> _Dataset records_:
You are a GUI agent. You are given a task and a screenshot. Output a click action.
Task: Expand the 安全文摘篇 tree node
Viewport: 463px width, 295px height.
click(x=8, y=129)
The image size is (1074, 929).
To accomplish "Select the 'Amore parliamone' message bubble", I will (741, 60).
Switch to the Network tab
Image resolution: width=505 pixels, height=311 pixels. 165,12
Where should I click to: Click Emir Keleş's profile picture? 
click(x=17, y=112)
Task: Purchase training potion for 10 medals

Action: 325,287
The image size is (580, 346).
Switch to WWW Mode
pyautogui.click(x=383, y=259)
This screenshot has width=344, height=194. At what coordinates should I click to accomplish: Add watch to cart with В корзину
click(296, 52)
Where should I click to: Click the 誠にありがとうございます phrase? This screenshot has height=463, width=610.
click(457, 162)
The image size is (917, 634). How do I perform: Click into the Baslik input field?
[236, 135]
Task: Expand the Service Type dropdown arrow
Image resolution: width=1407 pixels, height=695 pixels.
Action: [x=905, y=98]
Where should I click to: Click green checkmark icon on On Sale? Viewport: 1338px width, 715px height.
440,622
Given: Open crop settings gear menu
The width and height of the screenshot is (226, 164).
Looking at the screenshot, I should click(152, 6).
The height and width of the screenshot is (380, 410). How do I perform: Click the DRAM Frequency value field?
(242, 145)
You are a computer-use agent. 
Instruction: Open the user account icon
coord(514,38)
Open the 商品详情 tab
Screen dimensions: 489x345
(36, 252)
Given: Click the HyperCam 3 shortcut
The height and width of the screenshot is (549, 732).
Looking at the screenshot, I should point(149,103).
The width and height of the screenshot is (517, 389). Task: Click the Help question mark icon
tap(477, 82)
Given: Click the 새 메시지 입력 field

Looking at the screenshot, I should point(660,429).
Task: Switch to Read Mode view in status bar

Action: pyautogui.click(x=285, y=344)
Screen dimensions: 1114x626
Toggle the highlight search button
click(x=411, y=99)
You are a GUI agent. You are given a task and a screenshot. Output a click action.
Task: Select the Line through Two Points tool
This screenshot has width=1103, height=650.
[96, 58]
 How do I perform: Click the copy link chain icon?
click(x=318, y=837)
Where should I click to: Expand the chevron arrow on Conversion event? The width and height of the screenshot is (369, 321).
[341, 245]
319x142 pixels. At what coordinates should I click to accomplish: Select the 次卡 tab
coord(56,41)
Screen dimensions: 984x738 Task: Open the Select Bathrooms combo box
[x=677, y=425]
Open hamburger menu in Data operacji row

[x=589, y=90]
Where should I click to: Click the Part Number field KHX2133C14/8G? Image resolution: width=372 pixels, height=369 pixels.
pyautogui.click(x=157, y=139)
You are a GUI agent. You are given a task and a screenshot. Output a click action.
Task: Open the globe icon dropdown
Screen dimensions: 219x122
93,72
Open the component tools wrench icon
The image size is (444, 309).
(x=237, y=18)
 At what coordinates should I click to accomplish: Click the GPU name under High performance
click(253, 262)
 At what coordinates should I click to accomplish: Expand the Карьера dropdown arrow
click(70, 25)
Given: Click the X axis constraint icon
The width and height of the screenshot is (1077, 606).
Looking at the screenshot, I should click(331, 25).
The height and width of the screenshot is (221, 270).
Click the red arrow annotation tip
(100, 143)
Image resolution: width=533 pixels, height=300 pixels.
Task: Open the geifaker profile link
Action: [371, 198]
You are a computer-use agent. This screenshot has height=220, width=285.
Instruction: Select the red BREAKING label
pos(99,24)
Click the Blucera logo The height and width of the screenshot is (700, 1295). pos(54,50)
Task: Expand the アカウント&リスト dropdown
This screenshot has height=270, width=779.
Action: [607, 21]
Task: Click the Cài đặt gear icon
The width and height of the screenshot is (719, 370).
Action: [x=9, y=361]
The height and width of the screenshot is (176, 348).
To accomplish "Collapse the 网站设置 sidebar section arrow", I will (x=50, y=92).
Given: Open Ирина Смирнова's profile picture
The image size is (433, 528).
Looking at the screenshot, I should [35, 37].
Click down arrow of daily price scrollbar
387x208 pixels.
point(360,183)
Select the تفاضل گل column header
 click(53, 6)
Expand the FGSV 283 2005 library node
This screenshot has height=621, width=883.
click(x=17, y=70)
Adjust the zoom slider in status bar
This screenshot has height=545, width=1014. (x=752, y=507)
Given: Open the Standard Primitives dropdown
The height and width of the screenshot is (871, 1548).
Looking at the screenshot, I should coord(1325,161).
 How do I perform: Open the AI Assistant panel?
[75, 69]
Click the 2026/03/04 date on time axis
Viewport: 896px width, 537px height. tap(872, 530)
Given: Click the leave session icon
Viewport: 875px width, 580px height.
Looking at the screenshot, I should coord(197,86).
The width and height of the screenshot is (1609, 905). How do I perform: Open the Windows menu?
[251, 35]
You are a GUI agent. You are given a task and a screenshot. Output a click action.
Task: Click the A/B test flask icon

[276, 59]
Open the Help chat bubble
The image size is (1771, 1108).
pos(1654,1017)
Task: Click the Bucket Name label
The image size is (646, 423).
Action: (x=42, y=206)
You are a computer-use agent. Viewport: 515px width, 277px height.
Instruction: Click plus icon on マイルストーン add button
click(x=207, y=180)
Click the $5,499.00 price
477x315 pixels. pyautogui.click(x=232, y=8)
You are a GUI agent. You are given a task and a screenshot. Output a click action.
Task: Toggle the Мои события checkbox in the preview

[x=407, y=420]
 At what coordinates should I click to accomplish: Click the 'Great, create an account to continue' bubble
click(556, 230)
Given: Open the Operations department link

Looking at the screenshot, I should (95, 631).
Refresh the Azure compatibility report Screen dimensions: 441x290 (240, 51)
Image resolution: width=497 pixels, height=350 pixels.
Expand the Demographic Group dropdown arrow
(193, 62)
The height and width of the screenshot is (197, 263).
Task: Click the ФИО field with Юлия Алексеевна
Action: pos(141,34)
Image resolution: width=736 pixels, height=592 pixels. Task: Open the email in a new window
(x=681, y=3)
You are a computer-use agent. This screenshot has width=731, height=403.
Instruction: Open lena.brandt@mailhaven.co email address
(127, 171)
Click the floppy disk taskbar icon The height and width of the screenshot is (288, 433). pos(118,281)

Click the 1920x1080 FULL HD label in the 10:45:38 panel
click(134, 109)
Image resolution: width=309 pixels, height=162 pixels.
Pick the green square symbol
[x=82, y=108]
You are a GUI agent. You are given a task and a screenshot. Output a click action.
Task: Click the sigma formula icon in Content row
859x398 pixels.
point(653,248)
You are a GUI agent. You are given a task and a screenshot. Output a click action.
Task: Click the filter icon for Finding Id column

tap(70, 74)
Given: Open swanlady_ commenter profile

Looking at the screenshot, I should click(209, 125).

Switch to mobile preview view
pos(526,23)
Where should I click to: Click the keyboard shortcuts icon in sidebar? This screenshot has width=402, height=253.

> _Work to do_: Rewrite every line of the entries above as a Markdown table with two columns, "No." for the row number and "Line" for the line itself. Leave out blank lines.

> _Complete answer_:
| No. | Line |
|---|---|
| 1 | You are a GUI agent. You are given a task and a screenshot. Output a click action. |
| 2 | Task: Expand the 安全文摘篇 tree node |
| 3 | Viewport: 463px width, 295px height. |
| 4 | click(x=8, y=129) |
| 5 | The image size is (1074, 929). |
| 6 | To accomplish "Select the 'Amore parliamone' message bubble", I will (741, 60). |
| 7 | Switch to the Network tab |
| 8 | Image resolution: width=505 pixels, height=311 pixels. 165,12 |
| 9 | Where should I click to: Click Emir Keleş's profile picture?  |
| 10 | click(x=17, y=112) |
| 11 | Task: Purchase training potion for 10 medals |
| 12 | Action: 325,287 |
| 13 | The image size is (580, 346). |
| 14 | Switch to WWW Mode |
| 15 | pyautogui.click(x=383, y=259) |
| 16 | This screenshot has width=344, height=194. At what coordinates should I click to accomplish: Add watch to cart with В корзину |
| 17 | click(296, 52) |
| 18 | Where should I click to: Click the 誠にありがとうございます phrase? This screenshot has height=463, width=610. |
| 19 | click(457, 162) |
| 20 | The image size is (917, 634). How do I perform: Click into the Baslik input field? |
| 21 | [236, 135] |
| 22 | Task: Expand the Service Type dropdown arrow |
| 23 | Image resolution: width=1407 pixels, height=695 pixels. |
| 24 | Action: [x=905, y=98] |
| 25 | Where should I click to: Click green checkmark icon on On Sale? Viewport: 1338px width, 715px height. |
| 26 | 440,622 |
| 27 | Given: Open crop settings gear menu |
| 28 | The width and height of the screenshot is (226, 164). |
| 29 | Looking at the screenshot, I should click(152, 6). |
| 30 | The height and width of the screenshot is (380, 410). How do I perform: Click the DRAM Frequency value field? |
| 31 | (242, 145) |
| 32 | You are a computer-use agent.  |
| 33 | Instruction: Open the user account icon |
| 34 | coord(514,38) |
| 35 | Open the 商品详情 tab |
| 36 | Screen dimensions: 489x345 |
| 37 | (36, 252) |
| 38 | Given: Click the HyperCam 3 shortcut |
| 39 | The height and width of the screenshot is (549, 732). |
| 40 | Looking at the screenshot, I should point(149,103). |
| 41 | The width and height of the screenshot is (517, 389). Task: Click the Help question mark icon |
| 42 | tap(477, 82) |
| 43 | Given: Click the 새 메시지 입력 field |
| 44 | Looking at the screenshot, I should point(660,429). |
| 45 | Task: Switch to Read Mode view in status bar |
| 46 | Action: pyautogui.click(x=285, y=344) |
| 47 | Screen dimensions: 1114x626 |
| 48 | Toggle the highlight search button |
| 49 | click(x=411, y=99) |
| 50 | You are a GUI agent. You are given a task and a screenshot. Output a click action. |
| 51 | Task: Select the Line through Two Points tool |
| 52 | This screenshot has width=1103, height=650. |
| 53 | [96, 58] |
| 54 |  How do I perform: Click the copy link chain icon? |
| 55 | click(x=318, y=837) |
| 56 | Where should I click to: Expand the chevron arrow on Conversion event? The width and height of the screenshot is (369, 321). |
| 57 | [341, 245] |
| 58 | 319x142 pixels. At what coordinates should I click to accomplish: Select the 次卡 tab |
| 59 | coord(56,41) |
| 60 | Screen dimensions: 984x738 Task: Open the Select Bathrooms combo box |
| 61 | [x=677, y=425] |
| 62 | Open hamburger menu in Data operacji row |
| 63 | [x=589, y=90] |
| 64 | Where should I click to: Click the Part Number field KHX2133C14/8G? Image resolution: width=372 pixels, height=369 pixels. |
| 65 | pyautogui.click(x=157, y=139) |
| 66 | You are a GUI agent. You are given a task and a screenshot. Output a click action. |
| 67 | Task: Open the globe icon dropdown |
| 68 | Screen dimensions: 219x122 |
| 69 | 93,72 |
| 70 | Open the component tools wrench icon |
| 71 | The image size is (444, 309). |
| 72 | (x=237, y=18) |
| 73 |  At what coordinates should I click to accomplish: Click the GPU name under High performance |
| 74 | click(253, 262) |
| 75 |  At what coordinates should I click to accomplish: Expand the Карьера dropdown arrow |
| 76 | click(70, 25) |
| 77 | Given: Click the X axis constraint icon |
| 78 | The width and height of the screenshot is (1077, 606). |
| 79 | Looking at the screenshot, I should click(331, 25). |
| 80 | The height and width of the screenshot is (221, 270). |
| 81 | Click the red arrow annotation tip |
| 82 | (100, 143) |
| 83 | Image resolution: width=533 pixels, height=300 pixels. |
| 84 | Task: Open the geifaker profile link |
| 85 | Action: [371, 198] |
| 86 | You are a computer-use agent. This screenshot has height=220, width=285. |
| 87 | Instruction: Select the red BREAKING label |
| 88 | pos(99,24) |
| 89 | Click the Blucera logo The height and width of the screenshot is (700, 1295). pos(54,50) |
| 90 | Task: Expand the アカウント&リスト dropdown |
| 91 | This screenshot has height=270, width=779. |
| 92 | Action: [607, 21] |
| 93 | Task: Click the Cài đặt gear icon |
| 94 | The width and height of the screenshot is (719, 370). |
| 95 | Action: [x=9, y=361] |
| 96 | The height and width of the screenshot is (176, 348). |
| 97 | To accomplish "Collapse the 网站设置 sidebar section arrow", I will (x=50, y=92). |
| 98 | Given: Open Ирина Смирнова's profile picture |
| 99 | The image size is (433, 528). |
| 100 | Looking at the screenshot, I should [35, 37]. |
| 101 | Click down arrow of daily price scrollbar |
| 102 | 387x208 pixels. |
| 103 | point(360,183) |
| 104 | Select the تفاضل گل column header |
| 105 |  click(53, 6) |
| 106 | Expand the FGSV 283 2005 library node |
| 107 | This screenshot has height=621, width=883. |
| 108 | click(x=17, y=70) |
| 109 | Adjust the zoom slider in status bar |
| 110 | This screenshot has height=545, width=1014. (x=752, y=507) |
| 111 | Given: Open the Standard Primitives dropdown |
| 112 | The height and width of the screenshot is (871, 1548). |
| 113 | Looking at the screenshot, I should coord(1325,161). |
| 114 |  How do I perform: Open the AI Assistant panel? |
| 115 | [75, 69] |
| 116 | Click the 2026/03/04 date on time axis |
| 117 | Viewport: 896px width, 537px height. tap(872, 530) |
| 118 | Given: Click the leave session icon |
| 119 | Viewport: 875px width, 580px height. |
| 120 | Looking at the screenshot, I should coord(197,86). |
| 121 | The width and height of the screenshot is (1609, 905). How do I perform: Open the Windows menu? |
| 122 | [251, 35] |
| 123 | You are a GUI agent. You are given a task and a screenshot. Output a click action. |
| 124 | Task: Click the A/B test flask icon |
| 125 | [276, 59] |
| 126 | Open the Help chat bubble |
| 127 | The image size is (1771, 1108). |
| 128 | pos(1654,1017) |
| 129 | Task: Click the Bucket Name label |
| 130 | The image size is (646, 423). |
| 131 | Action: (x=42, y=206) |
| 132 | You are a computer-use agent. Viewport: 515px width, 277px height. |
| 133 | Instruction: Click plus icon on マイルストーン add button |
| 134 | click(x=207, y=180) |
| 135 | Click the $5,499.00 price |
| 136 | 477x315 pixels. pyautogui.click(x=232, y=8) |
| 137 | You are a GUI agent. You are given a task and a screenshot. Output a click action. |
| 138 | Task: Toggle the Мои события checkbox in the preview |
| 139 | [x=407, y=420] |
| 140 |  At what coordinates should I click to accomplish: Click the 'Great, create an account to continue' bubble |
| 141 | click(556, 230) |
| 142 | Given: Open the Operations department link |
| 143 | Looking at the screenshot, I should (95, 631). |
| 144 | Refresh the Azure compatibility report Screen dimensions: 441x290 (240, 51) |
| 145 | Image resolution: width=497 pixels, height=350 pixels. |
| 146 | Expand the Demographic Group dropdown arrow |
| 147 | (193, 62) |
| 148 | The height and width of the screenshot is (197, 263). |
| 149 | Task: Click the ФИО field with Юлия Алексеевна |
| 150 | Action: pos(141,34) |
| 151 | Image resolution: width=736 pixels, height=592 pixels. Task: Open the email in a new window |
| 152 | (x=681, y=3) |
| 153 | You are a computer-use agent. This screenshot has width=731, height=403. |
| 154 | Instruction: Open lena.brandt@mailhaven.co email address |
| 155 | (127, 171) |
| 156 | Click the floppy disk taskbar icon The height and width of the screenshot is (288, 433). pos(118,281) |
| 157 | Click the 1920x1080 FULL HD label in the 10:45:38 panel |
| 158 | click(134, 109) |
| 159 | Image resolution: width=309 pixels, height=162 pixels. |
| 160 | Pick the green square symbol |
| 161 | [x=82, y=108] |
| 162 | You are a GUI agent. You are given a task and a screenshot. Output a click action. |
| 163 | Task: Click the sigma formula icon in Content row |
| 164 | 859x398 pixels. |
| 165 | point(653,248) |
| 166 | You are a GUI agent. You are given a task and a screenshot. Output a click action. |
| 167 | Task: Click the filter icon for Finding Id column |
| 168 | tap(70, 74) |
| 169 | Given: Open swanlady_ commenter profile |
| 170 | Looking at the screenshot, I should click(209, 125). |
| 171 | Switch to mobile preview view |
| 172 | pos(526,23) |
| 173 | Where should I click to: Click the keyboard shortcuts icon in sidebar? This screenshot has width=402, height=253. |